----- Records for the exercise -----

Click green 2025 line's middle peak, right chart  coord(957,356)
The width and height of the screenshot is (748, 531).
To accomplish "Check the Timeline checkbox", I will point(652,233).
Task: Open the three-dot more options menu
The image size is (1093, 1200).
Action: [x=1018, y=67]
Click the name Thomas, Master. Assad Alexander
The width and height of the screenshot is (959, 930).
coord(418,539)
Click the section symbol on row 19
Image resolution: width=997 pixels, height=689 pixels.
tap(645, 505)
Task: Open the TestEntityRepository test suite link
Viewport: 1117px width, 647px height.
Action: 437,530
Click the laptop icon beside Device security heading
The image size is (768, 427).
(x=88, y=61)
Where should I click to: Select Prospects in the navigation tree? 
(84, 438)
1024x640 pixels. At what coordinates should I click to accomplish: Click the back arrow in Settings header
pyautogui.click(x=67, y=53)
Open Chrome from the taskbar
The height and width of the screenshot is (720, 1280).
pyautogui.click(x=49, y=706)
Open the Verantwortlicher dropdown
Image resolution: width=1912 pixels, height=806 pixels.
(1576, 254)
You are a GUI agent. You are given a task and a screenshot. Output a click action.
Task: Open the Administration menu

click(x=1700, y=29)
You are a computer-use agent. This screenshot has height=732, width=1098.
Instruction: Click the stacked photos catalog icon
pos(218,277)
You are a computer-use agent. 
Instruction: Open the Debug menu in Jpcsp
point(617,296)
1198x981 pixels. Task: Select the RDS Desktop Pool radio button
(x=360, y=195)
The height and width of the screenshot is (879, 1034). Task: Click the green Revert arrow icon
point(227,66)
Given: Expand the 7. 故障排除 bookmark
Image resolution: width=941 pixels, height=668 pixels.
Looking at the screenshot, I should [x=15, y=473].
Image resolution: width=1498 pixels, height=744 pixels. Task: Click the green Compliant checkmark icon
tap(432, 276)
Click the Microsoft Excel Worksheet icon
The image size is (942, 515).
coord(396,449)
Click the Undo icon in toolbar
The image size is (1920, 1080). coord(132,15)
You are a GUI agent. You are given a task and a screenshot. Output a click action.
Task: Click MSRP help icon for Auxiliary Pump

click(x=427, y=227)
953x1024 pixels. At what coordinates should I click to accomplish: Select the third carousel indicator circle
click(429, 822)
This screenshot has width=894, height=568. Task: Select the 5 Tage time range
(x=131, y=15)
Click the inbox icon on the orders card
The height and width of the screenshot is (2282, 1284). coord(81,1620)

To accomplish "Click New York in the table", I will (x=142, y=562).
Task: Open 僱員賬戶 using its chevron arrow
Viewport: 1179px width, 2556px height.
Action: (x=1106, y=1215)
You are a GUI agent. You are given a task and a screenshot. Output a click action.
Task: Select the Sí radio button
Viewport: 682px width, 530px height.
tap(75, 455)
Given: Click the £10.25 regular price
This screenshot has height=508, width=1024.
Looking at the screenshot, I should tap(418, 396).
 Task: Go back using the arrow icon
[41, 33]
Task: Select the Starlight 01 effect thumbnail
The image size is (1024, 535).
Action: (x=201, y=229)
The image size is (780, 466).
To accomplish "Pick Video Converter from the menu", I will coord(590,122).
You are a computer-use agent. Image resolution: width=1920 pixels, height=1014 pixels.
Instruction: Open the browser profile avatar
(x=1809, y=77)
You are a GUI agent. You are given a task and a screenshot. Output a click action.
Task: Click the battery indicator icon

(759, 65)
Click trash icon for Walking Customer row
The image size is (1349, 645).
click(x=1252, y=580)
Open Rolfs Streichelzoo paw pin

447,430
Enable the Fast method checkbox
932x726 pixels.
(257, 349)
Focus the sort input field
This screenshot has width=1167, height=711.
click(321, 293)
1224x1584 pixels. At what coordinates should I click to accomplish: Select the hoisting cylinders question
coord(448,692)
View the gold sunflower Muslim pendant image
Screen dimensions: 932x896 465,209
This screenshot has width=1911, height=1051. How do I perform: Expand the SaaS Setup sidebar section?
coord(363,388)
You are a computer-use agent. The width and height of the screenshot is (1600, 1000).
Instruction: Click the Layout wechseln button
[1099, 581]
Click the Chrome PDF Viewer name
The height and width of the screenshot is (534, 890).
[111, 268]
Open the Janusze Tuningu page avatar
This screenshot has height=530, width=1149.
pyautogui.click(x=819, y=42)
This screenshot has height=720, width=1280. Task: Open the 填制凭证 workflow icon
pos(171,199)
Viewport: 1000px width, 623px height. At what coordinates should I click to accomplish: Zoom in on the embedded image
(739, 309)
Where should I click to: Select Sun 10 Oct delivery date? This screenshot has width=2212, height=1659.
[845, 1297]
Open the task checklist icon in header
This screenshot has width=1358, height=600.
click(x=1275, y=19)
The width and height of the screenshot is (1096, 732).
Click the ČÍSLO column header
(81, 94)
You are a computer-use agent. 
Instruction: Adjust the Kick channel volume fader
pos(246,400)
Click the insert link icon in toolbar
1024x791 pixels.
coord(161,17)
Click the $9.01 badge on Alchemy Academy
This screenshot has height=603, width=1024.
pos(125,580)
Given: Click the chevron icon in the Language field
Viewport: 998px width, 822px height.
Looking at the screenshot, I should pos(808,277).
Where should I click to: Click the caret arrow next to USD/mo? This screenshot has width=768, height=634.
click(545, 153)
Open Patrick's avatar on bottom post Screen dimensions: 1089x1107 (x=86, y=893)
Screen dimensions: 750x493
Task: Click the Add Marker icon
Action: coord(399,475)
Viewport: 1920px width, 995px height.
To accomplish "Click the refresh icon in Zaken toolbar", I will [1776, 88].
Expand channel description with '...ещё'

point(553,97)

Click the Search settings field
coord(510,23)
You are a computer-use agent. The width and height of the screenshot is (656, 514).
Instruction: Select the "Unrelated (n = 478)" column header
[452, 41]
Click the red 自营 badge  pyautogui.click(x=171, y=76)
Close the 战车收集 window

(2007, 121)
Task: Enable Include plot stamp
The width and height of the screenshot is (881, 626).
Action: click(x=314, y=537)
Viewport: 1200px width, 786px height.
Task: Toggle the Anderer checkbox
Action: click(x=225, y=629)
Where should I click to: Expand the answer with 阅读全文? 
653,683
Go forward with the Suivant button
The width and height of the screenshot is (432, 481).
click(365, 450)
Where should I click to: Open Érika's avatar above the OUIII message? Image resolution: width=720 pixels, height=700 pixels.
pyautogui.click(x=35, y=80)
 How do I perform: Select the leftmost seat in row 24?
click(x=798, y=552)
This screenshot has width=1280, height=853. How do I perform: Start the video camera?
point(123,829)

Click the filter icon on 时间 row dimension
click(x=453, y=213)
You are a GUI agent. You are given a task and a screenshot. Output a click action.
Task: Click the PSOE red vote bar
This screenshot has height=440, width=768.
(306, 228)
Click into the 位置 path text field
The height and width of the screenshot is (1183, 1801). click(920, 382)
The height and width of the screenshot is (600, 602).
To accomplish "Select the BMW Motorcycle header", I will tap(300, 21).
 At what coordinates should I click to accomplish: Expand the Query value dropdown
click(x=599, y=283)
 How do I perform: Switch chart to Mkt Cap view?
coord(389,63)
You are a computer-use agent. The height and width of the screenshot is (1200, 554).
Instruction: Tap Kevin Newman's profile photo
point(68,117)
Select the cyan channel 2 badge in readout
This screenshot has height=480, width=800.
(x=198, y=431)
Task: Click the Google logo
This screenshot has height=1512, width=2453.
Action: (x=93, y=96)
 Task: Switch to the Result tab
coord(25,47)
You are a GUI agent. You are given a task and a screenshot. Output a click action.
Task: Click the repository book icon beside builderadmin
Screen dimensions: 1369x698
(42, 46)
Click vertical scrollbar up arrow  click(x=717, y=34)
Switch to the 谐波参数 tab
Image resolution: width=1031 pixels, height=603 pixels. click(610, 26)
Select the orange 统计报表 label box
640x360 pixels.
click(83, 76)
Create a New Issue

-----

* _What is being asked_:
The full set of lines above should be retyped without a single change.

* _Result of the exercise_:
Click green 2025 line's middle peak, right chart  coord(957,356)
The width and height of the screenshot is (748, 531).
To accomplish "Check the Timeline checkbox", I will point(652,233).
Task: Open the three-dot more options menu
The image size is (1093, 1200).
Action: [x=1018, y=67]
Click the name Thomas, Master. Assad Alexander
The width and height of the screenshot is (959, 930).
coord(418,539)
Click the section symbol on row 19
Image resolution: width=997 pixels, height=689 pixels.
tap(645, 505)
Task: Open the TestEntityRepository test suite link
Viewport: 1117px width, 647px height.
Action: 437,530
Click the laptop icon beside Device security heading
The image size is (768, 427).
(x=88, y=61)
Where should I click to: Select Prospects in the navigation tree? 
(84, 438)
1024x640 pixels. At what coordinates should I click to accomplish: Click the back arrow in Settings header
pyautogui.click(x=67, y=53)
Open Chrome from the taskbar
The height and width of the screenshot is (720, 1280).
pyautogui.click(x=49, y=706)
Open the Verantwortlicher dropdown
Image resolution: width=1912 pixels, height=806 pixels.
(1576, 254)
You are a GUI agent. You are given a task and a screenshot. Output a click action.
Task: Open the Administration menu

click(x=1700, y=29)
You are a computer-use agent. This screenshot has height=732, width=1098.
Instruction: Click the stacked photos catalog icon
pos(218,277)
You are a computer-use agent. 
Instruction: Open the Debug menu in Jpcsp
point(617,296)
1198x981 pixels. Task: Select the RDS Desktop Pool radio button
(x=360, y=195)
The height and width of the screenshot is (879, 1034). Task: Click the green Revert arrow icon
point(227,66)
Given: Expand the 7. 故障排除 bookmark
Image resolution: width=941 pixels, height=668 pixels.
Looking at the screenshot, I should [x=15, y=473].
Image resolution: width=1498 pixels, height=744 pixels. Task: Click the green Compliant checkmark icon
tap(432, 276)
Click the Microsoft Excel Worksheet icon
The image size is (942, 515).
coord(396,449)
Click the Undo icon in toolbar
The image size is (1920, 1080). coord(132,15)
You are a GUI agent. You are given a task and a screenshot. Output a click action.
Task: Click MSRP help icon for Auxiliary Pump

click(x=427, y=227)
953x1024 pixels. At what coordinates should I click to accomplish: Select the third carousel indicator circle
click(429, 822)
This screenshot has width=894, height=568. Task: Select the 5 Tage time range
(x=131, y=15)
Click the inbox icon on the orders card
The height and width of the screenshot is (2282, 1284). coord(81,1620)

To accomplish "Click New York in the table", I will (x=142, y=562).
Task: Open 僱員賬戶 using its chevron arrow
Viewport: 1179px width, 2556px height.
Action: (x=1106, y=1215)
You are a GUI agent. You are given a task and a screenshot. Output a click action.
Task: Select the Sí radio button
Viewport: 682px width, 530px height.
tap(75, 455)
Given: Click the £10.25 regular price
This screenshot has height=508, width=1024.
Looking at the screenshot, I should tap(418, 396).
 Task: Go back using the arrow icon
[41, 33]
Task: Select the Starlight 01 effect thumbnail
The image size is (1024, 535).
Action: (x=201, y=229)
The image size is (780, 466).
To accomplish "Pick Video Converter from the menu", I will coord(590,122).
You are a computer-use agent. Image resolution: width=1920 pixels, height=1014 pixels.
Instruction: Open the browser profile avatar
(x=1809, y=77)
You are a GUI agent. You are given a task and a screenshot. Output a click action.
Task: Click the battery indicator icon

(759, 65)
Click trash icon for Walking Customer row
The image size is (1349, 645).
click(x=1252, y=580)
Open Rolfs Streichelzoo paw pin

447,430
Enable the Fast method checkbox
932x726 pixels.
(257, 349)
Focus the sort input field
This screenshot has width=1167, height=711.
click(321, 293)
1224x1584 pixels. At what coordinates should I click to accomplish: Select the hoisting cylinders question
coord(448,692)
View the gold sunflower Muslim pendant image
Screen dimensions: 932x896 465,209
This screenshot has width=1911, height=1051. How do I perform: Expand the SaaS Setup sidebar section?
coord(363,388)
You are a computer-use agent. The width and height of the screenshot is (1600, 1000).
Instruction: Click the Layout wechseln button
[1099, 581]
Click the Chrome PDF Viewer name
The height and width of the screenshot is (534, 890).
[111, 268]
Open the Janusze Tuningu page avatar
This screenshot has height=530, width=1149.
pyautogui.click(x=819, y=42)
This screenshot has height=720, width=1280. Task: Open the 填制凭证 workflow icon
pos(171,199)
Viewport: 1000px width, 623px height. At what coordinates should I click to accomplish: Zoom in on the embedded image
(739, 309)
Where should I click to: Select Sun 10 Oct delivery date? This screenshot has width=2212, height=1659.
[845, 1297]
Open the task checklist icon in header
This screenshot has width=1358, height=600.
click(x=1275, y=19)
The width and height of the screenshot is (1096, 732).
Click the ČÍSLO column header
(81, 94)
You are a computer-use agent. 
Instruction: Adjust the Kick channel volume fader
pos(246,400)
Click the insert link icon in toolbar
1024x791 pixels.
coord(161,17)
Click the $9.01 badge on Alchemy Academy
This screenshot has height=603, width=1024.
pos(125,580)
Given: Click the chevron icon in the Language field
Viewport: 998px width, 822px height.
Looking at the screenshot, I should pos(808,277).
Where should I click to: Click the caret arrow next to USD/mo? This screenshot has width=768, height=634.
click(545, 153)
Open Patrick's avatar on bottom post Screen dimensions: 1089x1107 (x=86, y=893)
Screen dimensions: 750x493
Task: Click the Add Marker icon
Action: coord(399,475)
Viewport: 1920px width, 995px height.
To accomplish "Click the refresh icon in Zaken toolbar", I will [1776, 88].
Expand channel description with '...ещё'

point(553,97)

Click the Search settings field
coord(510,23)
You are a computer-use agent. The width and height of the screenshot is (656, 514).
Instruction: Select the "Unrelated (n = 478)" column header
[452, 41]
Click the red 自营 badge  pyautogui.click(x=171, y=76)
Close the 战车收集 window

(2007, 121)
Task: Enable Include plot stamp
The width and height of the screenshot is (881, 626).
Action: click(x=314, y=537)
Viewport: 1200px width, 786px height.
Task: Toggle the Anderer checkbox
Action: click(x=225, y=629)
Where should I click to: Expand the answer with 阅读全文? 
653,683
Go forward with the Suivant button
The width and height of the screenshot is (432, 481).
click(365, 450)
Where should I click to: Open Érika's avatar above the OUIII message? Image resolution: width=720 pixels, height=700 pixels.
pyautogui.click(x=35, y=80)
 How do I perform: Select the leftmost seat in row 24?
click(x=798, y=552)
This screenshot has width=1280, height=853. How do I perform: Start the video camera?
point(123,829)

Click the filter icon on 时间 row dimension
click(x=453, y=213)
You are a GUI agent. You are given a task and a screenshot. Output a click action.
Task: Click the PSOE red vote bar
This screenshot has height=440, width=768.
(306, 228)
Click into the 位置 path text field
The height and width of the screenshot is (1183, 1801). click(920, 382)
The height and width of the screenshot is (600, 602).
To accomplish "Select the BMW Motorcycle header", I will tap(300, 21).
 At what coordinates should I click to accomplish: Expand the Query value dropdown
click(x=599, y=283)
 How do I perform: Switch chart to Mkt Cap view?
coord(389,63)
You are a computer-use agent. The height and width of the screenshot is (1200, 554).
Instruction: Tap Kevin Newman's profile photo
point(68,117)
Select the cyan channel 2 badge in readout
This screenshot has height=480, width=800.
(x=198, y=431)
Task: Click the Google logo
This screenshot has height=1512, width=2453.
Action: (x=93, y=96)
 Task: Switch to the Result tab
coord(25,47)
You are a GUI agent. You are given a task and a screenshot. Output a click action.
Task: Click the repository book icon beside builderadmin
Screen dimensions: 1369x698
(42, 46)
Click vertical scrollbar up arrow  click(x=717, y=34)
Switch to the 谐波参数 tab
Image resolution: width=1031 pixels, height=603 pixels. click(610, 26)
Select the orange 统计报表 label box
640x360 pixels.
click(83, 76)
Create a New Issue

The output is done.